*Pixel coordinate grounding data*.
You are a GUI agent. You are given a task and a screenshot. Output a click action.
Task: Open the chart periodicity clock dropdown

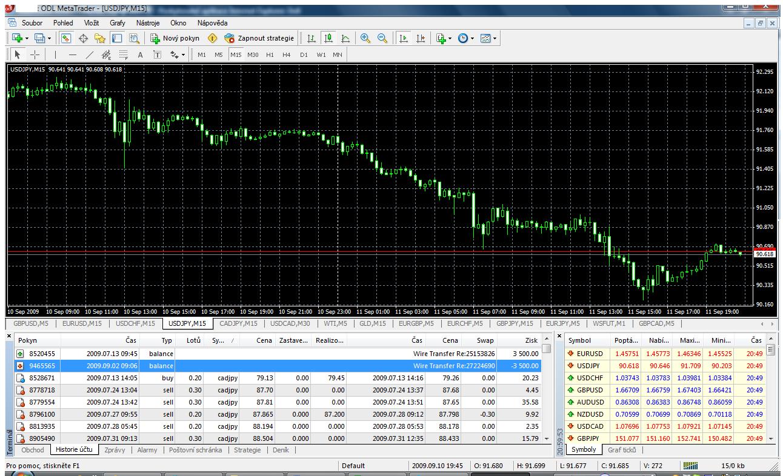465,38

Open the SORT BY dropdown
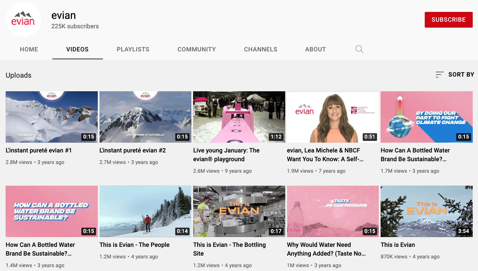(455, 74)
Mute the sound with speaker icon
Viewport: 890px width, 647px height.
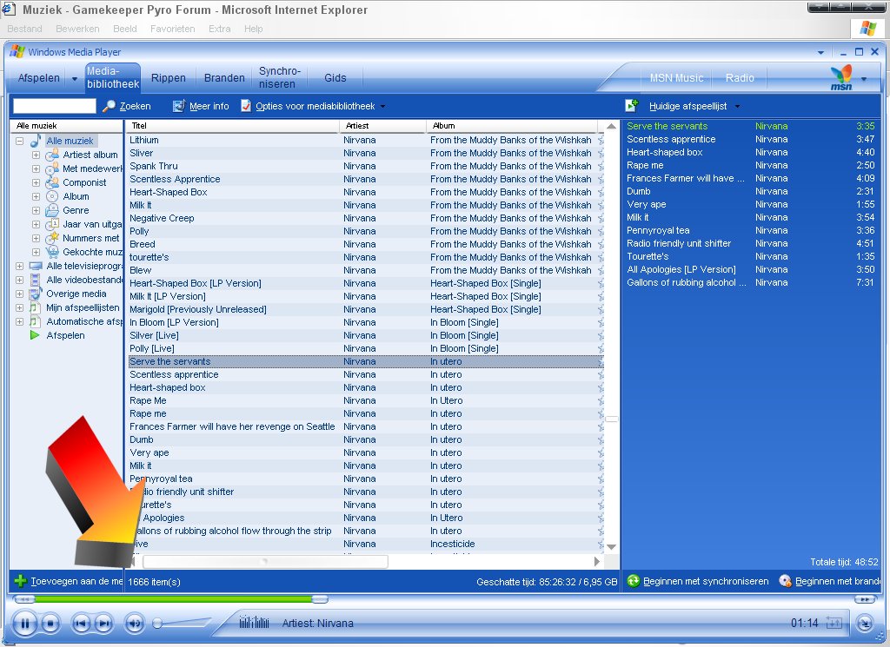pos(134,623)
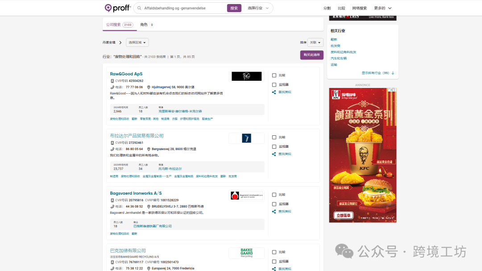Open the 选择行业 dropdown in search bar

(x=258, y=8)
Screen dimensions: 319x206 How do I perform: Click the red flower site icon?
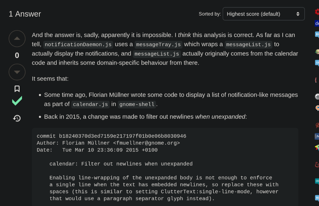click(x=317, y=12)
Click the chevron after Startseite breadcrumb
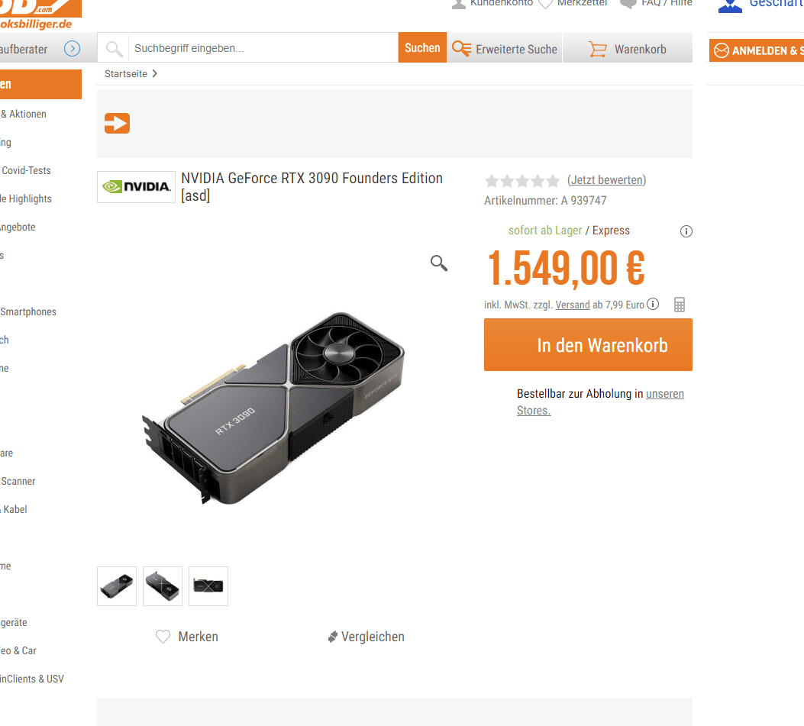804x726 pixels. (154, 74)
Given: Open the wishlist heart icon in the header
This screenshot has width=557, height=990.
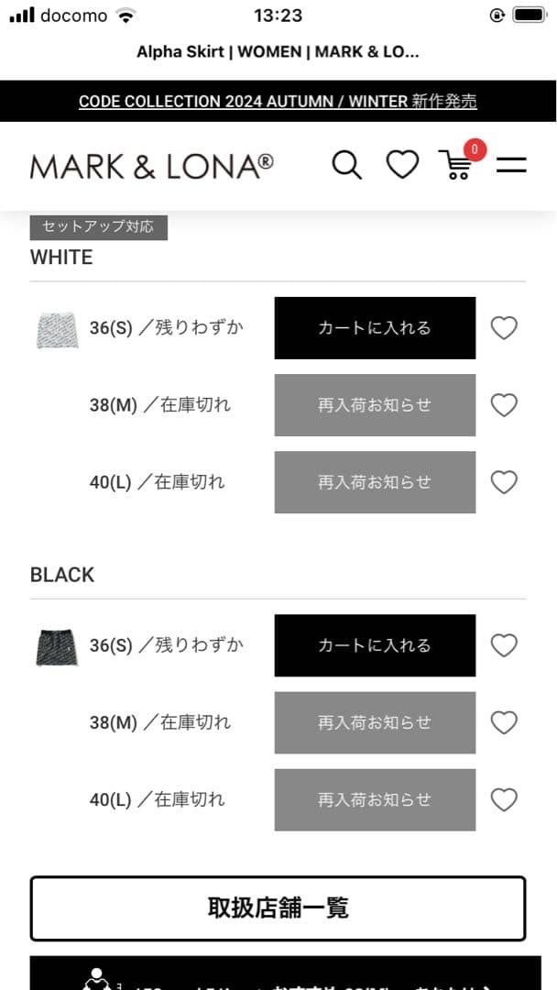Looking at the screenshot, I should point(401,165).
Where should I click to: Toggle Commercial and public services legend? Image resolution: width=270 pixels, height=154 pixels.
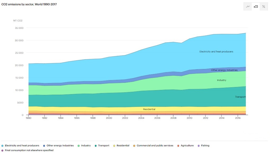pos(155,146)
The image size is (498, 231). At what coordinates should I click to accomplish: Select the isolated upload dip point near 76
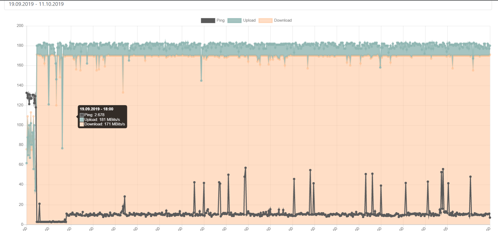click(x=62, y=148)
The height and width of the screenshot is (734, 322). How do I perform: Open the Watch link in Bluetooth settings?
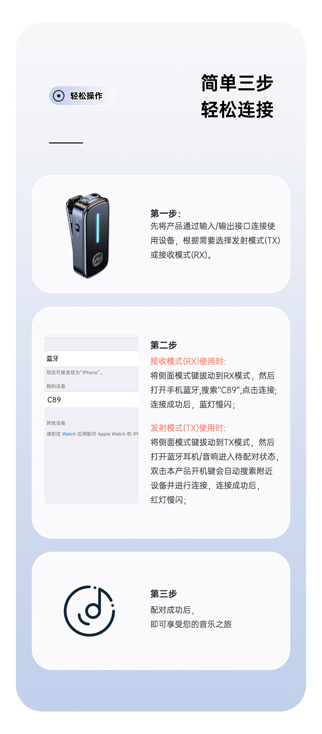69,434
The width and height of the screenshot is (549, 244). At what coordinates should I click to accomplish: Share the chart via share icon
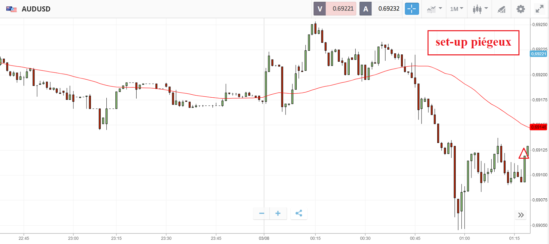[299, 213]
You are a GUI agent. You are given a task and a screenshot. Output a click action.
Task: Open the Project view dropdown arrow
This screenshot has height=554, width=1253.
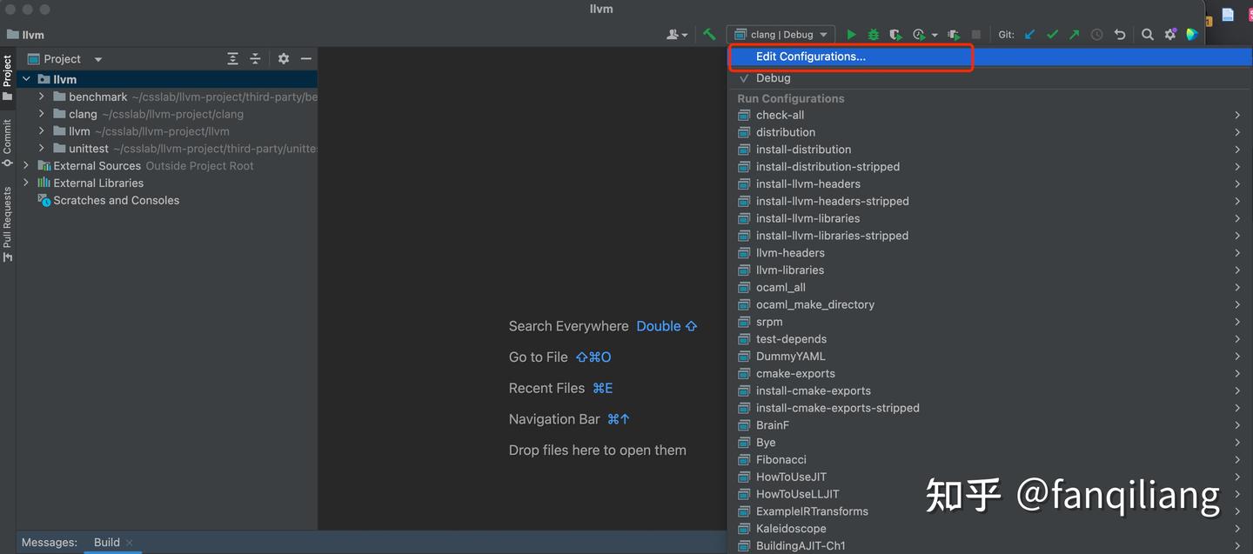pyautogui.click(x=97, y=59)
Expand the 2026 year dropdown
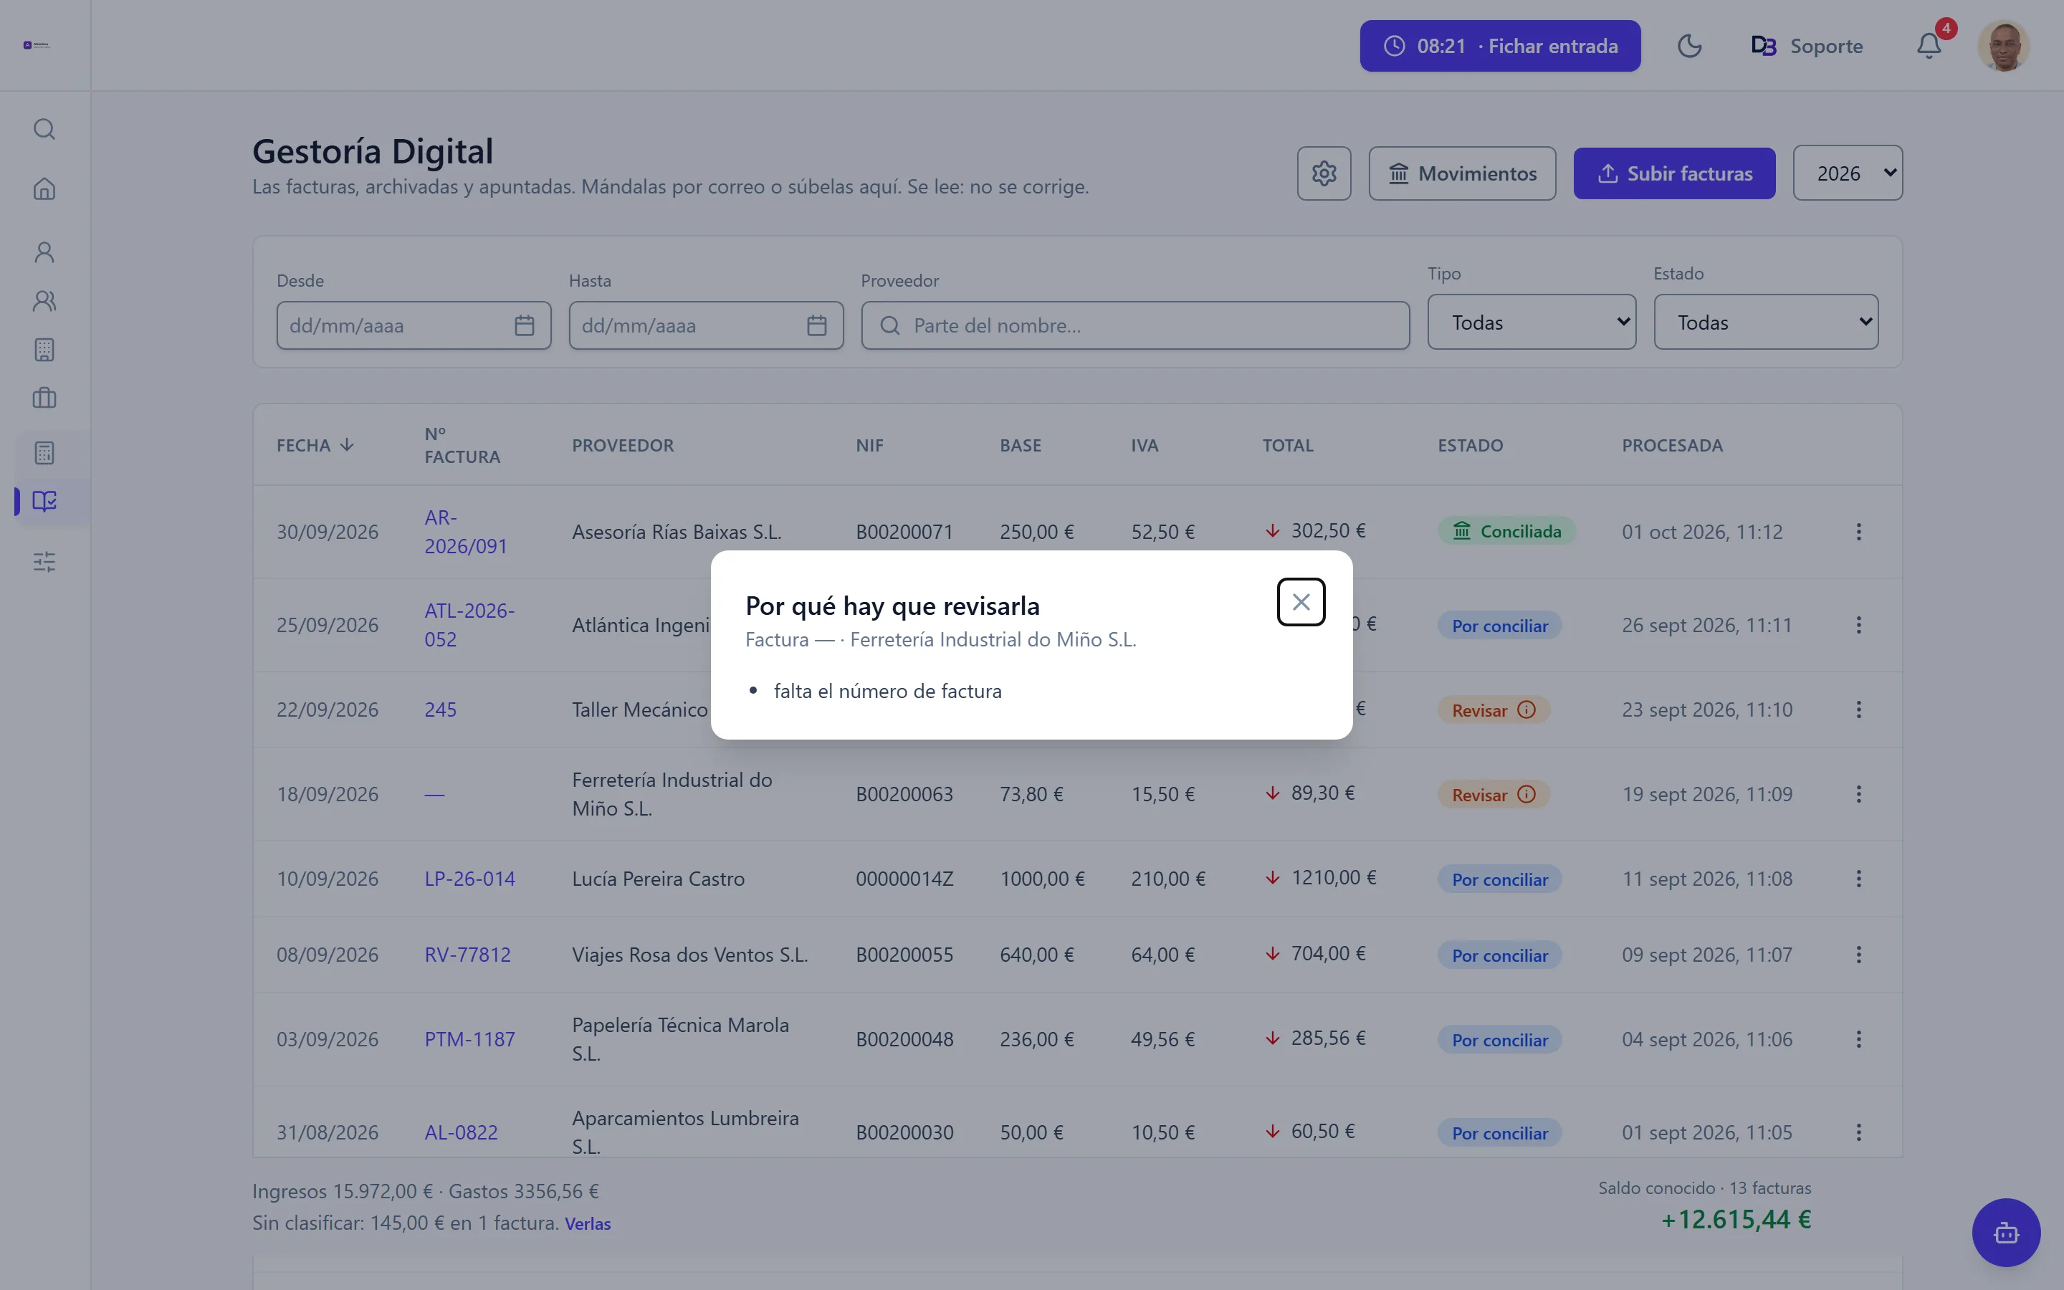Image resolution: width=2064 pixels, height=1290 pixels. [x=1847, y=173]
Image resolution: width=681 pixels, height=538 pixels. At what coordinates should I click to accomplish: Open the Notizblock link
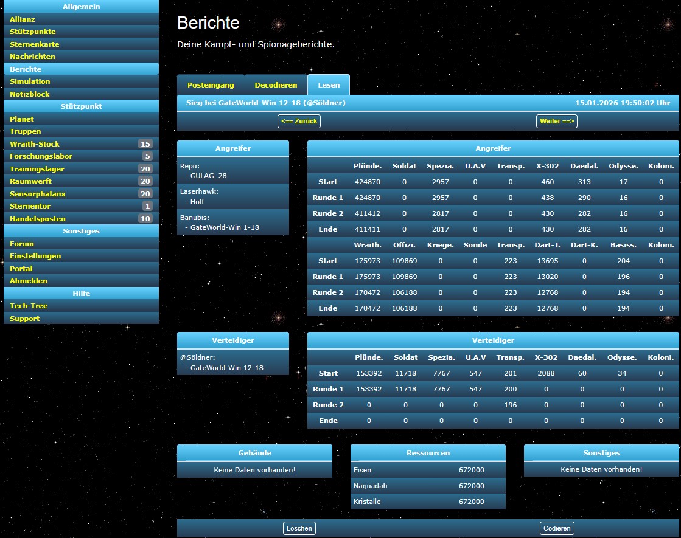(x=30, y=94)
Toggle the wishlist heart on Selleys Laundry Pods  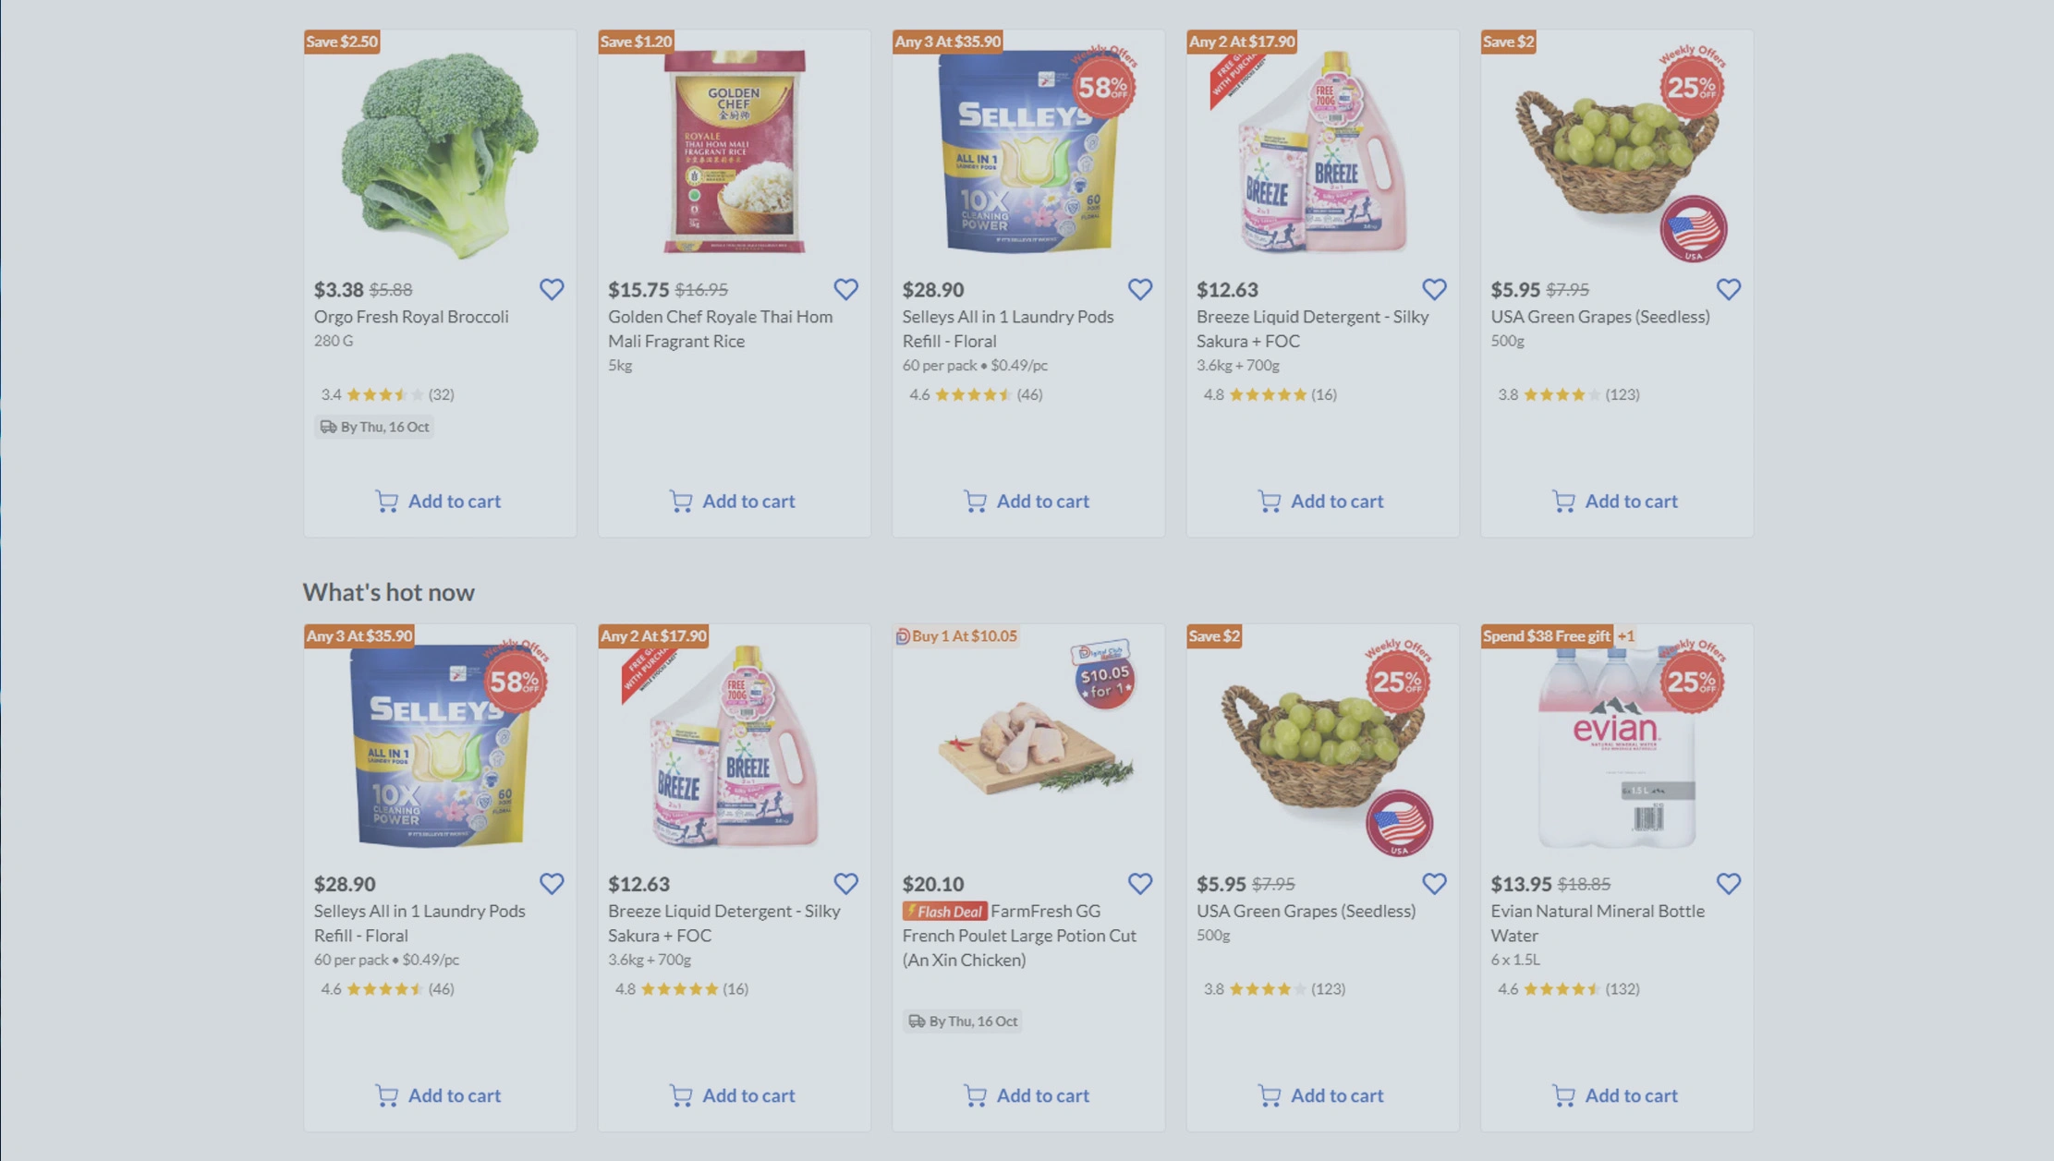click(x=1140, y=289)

*What the exercise asks*. Each line from the one that contains "Viewport: 890px width, 647px height." down to the one that contains "Given: Open the" is to be returned exactly as it stands above, both ends included, with pictures removed.

*Task result*.
Viewport: 890px width, 647px height.
pos(134,623)
Open the 选择行业 dropdown in search bar

(x=258, y=8)
Screen dimensions: 319x206 How do I perform: Click the red flower site icon?
click(x=317, y=12)
Click the chevron after Startseite breadcrumb
804x726 pixels. (154, 74)
Given: Open the wishlist heart icon in the header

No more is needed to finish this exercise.